The “Paws” exhibit was incorporated into the initial summer-season training for both the large group of volunteer teenaged “Youth Volunteer Corps” (YVC) and the smaller group of paid adult “Roving Naturalist” (RN) interpreters. This training is held for both new interpreters as well as returning staff and provides a foundation on Brookfield’s approach to guest engagement and education that is expanded on with on-the-job experiences and regular (daily or weekly) team meetings. “Paws” was first discussed in interpreter training sessions and evaluated in a controlled meeting room where visitors were invited to participate in formative studies. The exhibit was then tested with regular visitor crowds as a temporary installation at the underwater polar bear viewing area, and later as a permanent installation. The interpreters involved in the study increased along with these changes in installation. Initially, a small subset of YVC group provided feedback, followed by a mix of YVC and RN interpreters, and then finally the whole RN team was included when the exhibit was permanently installed. This incremental approach to the research setting was intended to gradually increase the complexity of the situational demands on interpreters, as well as technical demands on the research and design team, allowing for design iterations on the “Paws” exhibit and support tool between each stage.
3. Design process and findings
This section will review what our different design iterations revealed about the challenges of supporting content mastery, pedagogical content mastery, and ongoing professional development.
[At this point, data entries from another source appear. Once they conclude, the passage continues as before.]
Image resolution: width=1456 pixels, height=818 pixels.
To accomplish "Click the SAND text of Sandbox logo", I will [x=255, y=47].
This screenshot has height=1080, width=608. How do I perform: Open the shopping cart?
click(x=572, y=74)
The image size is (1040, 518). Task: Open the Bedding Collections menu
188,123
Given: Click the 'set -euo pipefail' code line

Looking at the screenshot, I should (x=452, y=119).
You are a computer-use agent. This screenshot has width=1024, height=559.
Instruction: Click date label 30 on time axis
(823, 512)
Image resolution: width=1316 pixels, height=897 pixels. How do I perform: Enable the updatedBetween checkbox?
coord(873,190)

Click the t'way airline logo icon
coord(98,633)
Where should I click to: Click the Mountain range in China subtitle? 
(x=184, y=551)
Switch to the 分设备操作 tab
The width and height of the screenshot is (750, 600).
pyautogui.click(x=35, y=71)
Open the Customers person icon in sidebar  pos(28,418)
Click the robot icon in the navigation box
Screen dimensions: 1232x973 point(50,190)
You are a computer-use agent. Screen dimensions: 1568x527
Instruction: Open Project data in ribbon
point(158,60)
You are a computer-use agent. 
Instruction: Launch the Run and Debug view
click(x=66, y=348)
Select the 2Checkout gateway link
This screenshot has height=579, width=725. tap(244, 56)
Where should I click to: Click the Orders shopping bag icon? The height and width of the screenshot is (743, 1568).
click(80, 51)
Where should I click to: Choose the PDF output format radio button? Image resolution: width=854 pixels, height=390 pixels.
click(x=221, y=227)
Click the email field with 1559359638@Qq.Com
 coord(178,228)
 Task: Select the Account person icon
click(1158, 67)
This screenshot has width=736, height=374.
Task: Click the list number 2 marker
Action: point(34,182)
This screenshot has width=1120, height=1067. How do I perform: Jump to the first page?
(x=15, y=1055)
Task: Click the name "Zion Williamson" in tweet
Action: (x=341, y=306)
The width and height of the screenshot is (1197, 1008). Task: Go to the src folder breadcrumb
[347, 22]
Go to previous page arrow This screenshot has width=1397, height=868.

Support tool design for content mastery
Since earlier support tools used by interpreters mainly consisted of multimedia reference materials, the initial design approach was to provide a library of multimedia content—text, images, audio, video—that interpreters could access during visitor interactions. This library would be organized hierarchically for ease of navigation, and would be structured similarly to the paper-based training and reference materials that interpreters were already familiar with. This would allow the support tool to supplement interpreters’ knowledge by providing at-hand examples of concepts they were already familiar with, as well as allowing novices to have a convenient reference for content they were still learning.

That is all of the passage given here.